## Neural Computation

We compute retrieval probabilities as a function of pattern age for networks with binary neurons and synapses updated with the simple Hebbian learning model studied in Amit and Fusi (1994). The analysis depends on choosing a neural threshold that enables patterns to stabilize in the neural dynamics. In contrast to most earlier work, where selective neurons for each pattern are drawn independently with fixed probability *f*, here we analyze the situation where *f* is drawn from some distribution on a range of coding levels. In order to set a workable threshold in this setting, it is necessary to introduce a simple inhibition in the neural dynamics whose magnitude depends on the total activity of the network.

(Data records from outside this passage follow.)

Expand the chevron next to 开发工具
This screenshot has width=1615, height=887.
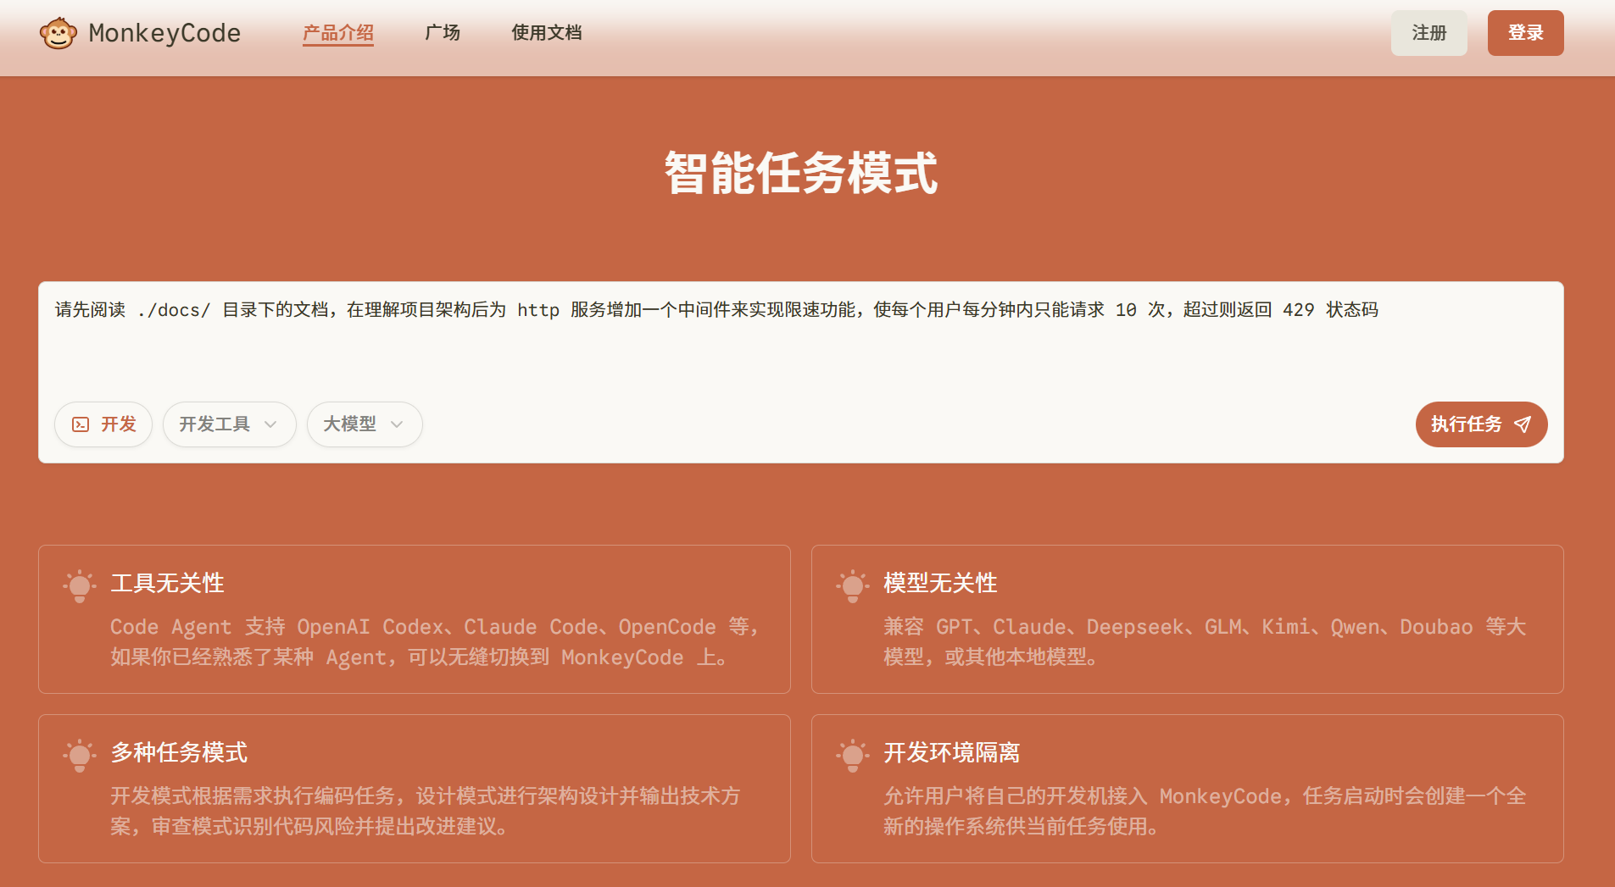point(270,424)
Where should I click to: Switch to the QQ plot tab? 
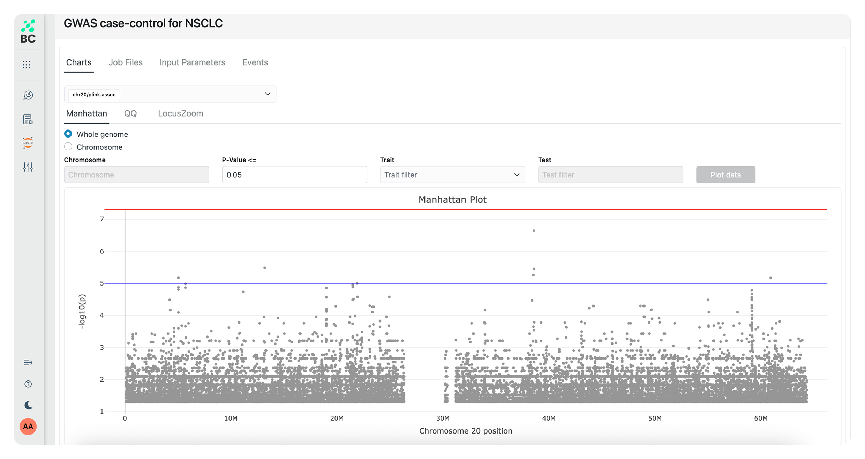click(x=130, y=113)
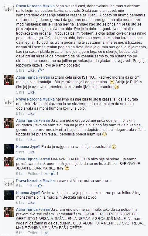Open Prava Narodna Muzika avatar on 'naravno da nije' comment
The image size is (148, 236).
pos(9,102)
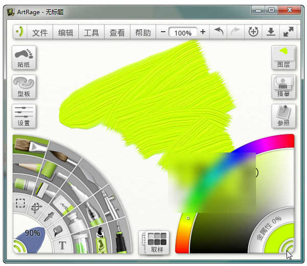Toggle the 型板 stencils panel
The image size is (307, 266).
coord(24,87)
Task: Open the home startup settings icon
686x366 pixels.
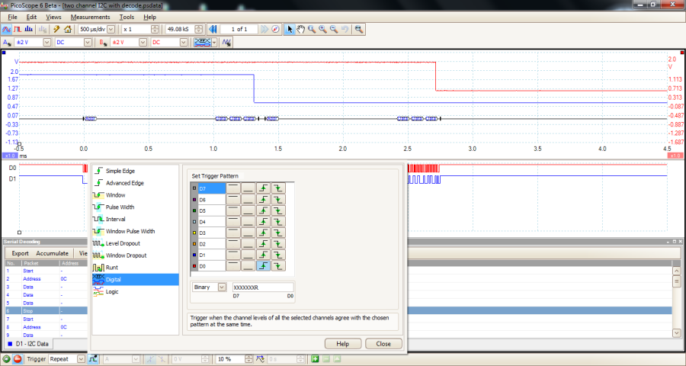Action: point(68,29)
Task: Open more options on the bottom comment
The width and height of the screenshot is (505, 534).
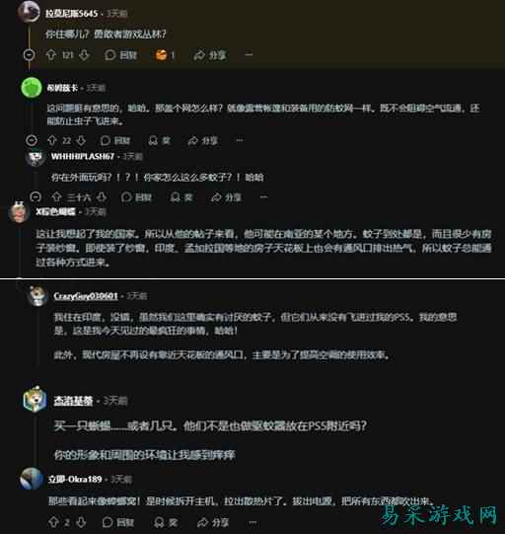Action: pyautogui.click(x=253, y=522)
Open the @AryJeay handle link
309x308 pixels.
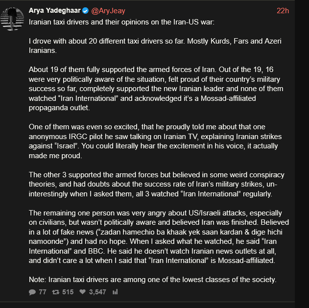[109, 10]
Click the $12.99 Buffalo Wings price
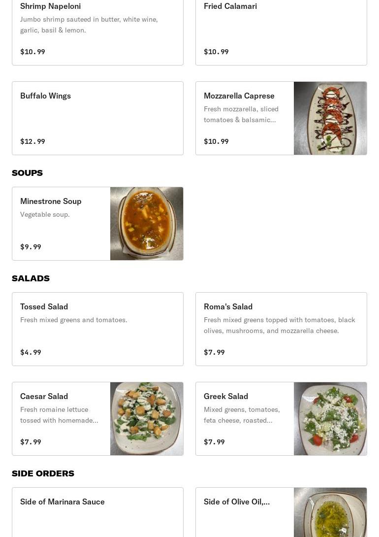Viewport: 379px width, 537px height. (x=32, y=141)
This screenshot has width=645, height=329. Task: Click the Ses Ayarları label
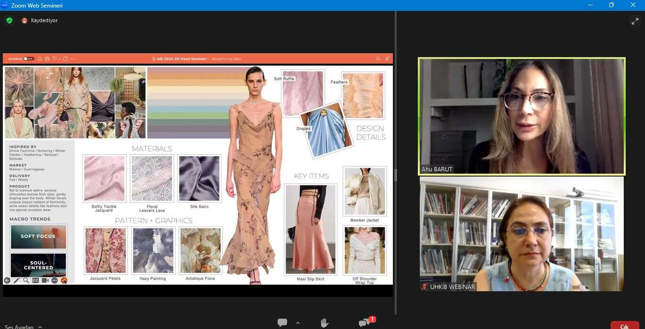click(19, 327)
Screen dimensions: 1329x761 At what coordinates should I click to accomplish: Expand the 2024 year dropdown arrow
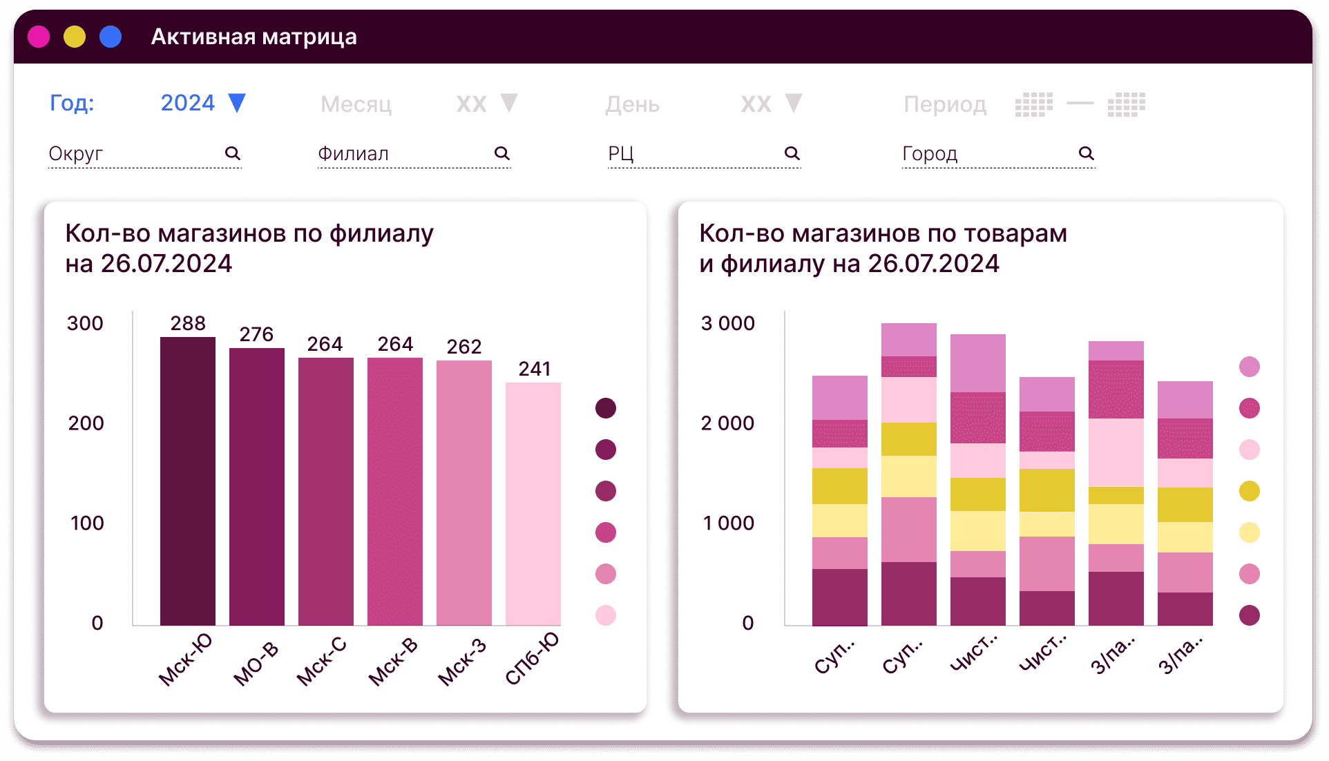tap(237, 103)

Proper choice of the threshold depends on the value of the covariances between the synapses for which we provide an explicit formula. Retrieval probabilities depend on the distribution of the fields induced by a learned pattern. We show that the field induced by the first learned pattern evolves as a Markov chain during subsequent learning epochs, leading to a recursive formula for the distribution. Alternatively, the distribution can be computed using a normal approximation, which involves the value of the synaptic covariances. Capacity is computed as the sum of the retrival probabilities over all ages. We show through simulation that the chosen threshold enables retrieval with asynchronous dynamics even in the presence of significant noise in the initial state of the pattern. The computed probabilities with both methods are shown to be very close to probabilities estimated from simulation. The analysis is extended to randomly connected networks.